• [TEXTO DE ORIGEM]
◆ ◆ ◆ ◆
Hoje posso dizer que sou campeã sul-americana sub-23 nos 5.000m e recordista brasileira sub-23 na mesma prova.
Sou tetracampeã do Troféu Brasil de Atletismo nos 1x1500m (2011), nos 1x5.000m(2015) e nos 2x10.000m (2015/2016).
Campeã Ibero-americana nos 3.000m, vice-campeã sul-americana nos 5.000m adulto, vice-campeã sul-americana nos 1.500m adulto,
3ª colocada nos 10.000m dos Jogos Sul-americanos, melhor brasileira na Corrida de São Silvestre 2012, sendo sexta colocada,
8ª colocada nos Jogos Pan-americanos de Toronto, no Canadá, em 2015. Representante do Brasil nos Jogos Olímpicos Rio 2016 sendo 31ª colocada nos 10.000m.
◆ ◆ ◆ ◆
• [DADOS FORNECIDOS]
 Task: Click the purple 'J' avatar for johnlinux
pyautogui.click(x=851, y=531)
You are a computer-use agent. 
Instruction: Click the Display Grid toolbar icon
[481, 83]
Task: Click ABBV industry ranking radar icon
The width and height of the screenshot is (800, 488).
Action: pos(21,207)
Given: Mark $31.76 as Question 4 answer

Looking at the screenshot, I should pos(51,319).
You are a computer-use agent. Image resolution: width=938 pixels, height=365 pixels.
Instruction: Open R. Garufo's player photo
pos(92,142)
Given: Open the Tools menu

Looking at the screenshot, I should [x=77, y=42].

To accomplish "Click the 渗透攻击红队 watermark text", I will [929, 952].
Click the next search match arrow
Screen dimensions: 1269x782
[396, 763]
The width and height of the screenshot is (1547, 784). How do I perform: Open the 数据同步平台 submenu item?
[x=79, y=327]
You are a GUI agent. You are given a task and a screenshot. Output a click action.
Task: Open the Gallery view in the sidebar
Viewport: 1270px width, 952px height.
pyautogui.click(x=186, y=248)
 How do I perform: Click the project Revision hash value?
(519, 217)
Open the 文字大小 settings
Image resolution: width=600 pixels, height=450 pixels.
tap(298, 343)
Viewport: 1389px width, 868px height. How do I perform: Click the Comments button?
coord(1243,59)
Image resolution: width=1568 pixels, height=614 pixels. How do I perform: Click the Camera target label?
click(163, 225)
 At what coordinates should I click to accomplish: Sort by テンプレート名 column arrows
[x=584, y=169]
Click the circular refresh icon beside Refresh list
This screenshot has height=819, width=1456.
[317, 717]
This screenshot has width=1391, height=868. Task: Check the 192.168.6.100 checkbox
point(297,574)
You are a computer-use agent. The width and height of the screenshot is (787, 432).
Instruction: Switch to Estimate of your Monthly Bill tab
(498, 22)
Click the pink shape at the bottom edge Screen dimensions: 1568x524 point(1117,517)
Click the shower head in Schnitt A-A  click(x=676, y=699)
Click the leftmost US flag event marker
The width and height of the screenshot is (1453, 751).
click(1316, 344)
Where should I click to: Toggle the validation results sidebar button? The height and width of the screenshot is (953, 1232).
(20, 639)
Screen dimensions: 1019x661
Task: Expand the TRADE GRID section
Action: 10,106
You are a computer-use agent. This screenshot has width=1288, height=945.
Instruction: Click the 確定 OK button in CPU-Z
◆ ◆ ◆ ◆
• [PROBLEMA A] Segundo o texto de origem, em que posição a atleta terminou os 10.000m nos Jogos Olímpicos Rio 2016?
• [PROBLEMA B] Por favor, transcreva literalmente o trecho do texto de origem que começa em "Hoje posso dizer" e termina em "colocada nos 10.000m.".

• [RESPOSTA A] Ela ficou em 31º lugar.

• [RESPOSTA B]
Hoje posso dizer que sou campeã sul-americana sub-23 nos 5.000m e recordista brasileira sub-23 na mesma prova.
Sou tetracampeã do Troféu Brasil de Atletismo nos 1x1500m (2011), nos 1x5.000m(2015) e nos 2x10.000m (2015/2016).
Campeã Ibero-americana nos 3.000m, vice-campeã sul-americana nos 5.000m adulto, vice-campeã sul-americana nos 1.500m adulto,
3ª colocada nos 10.000m dos Jogos Sul-americanos, melhor brasileira na Corrida de São Silvestre 2012, sendo sexta colocada,
8ª colocada nos Jogos Pan-americanos de Toronto, no Canadá, em 2015. Representante do Brasil nos Jogos Olímpicos Rio 2016 sendo 31ª colocada nos 10.000m.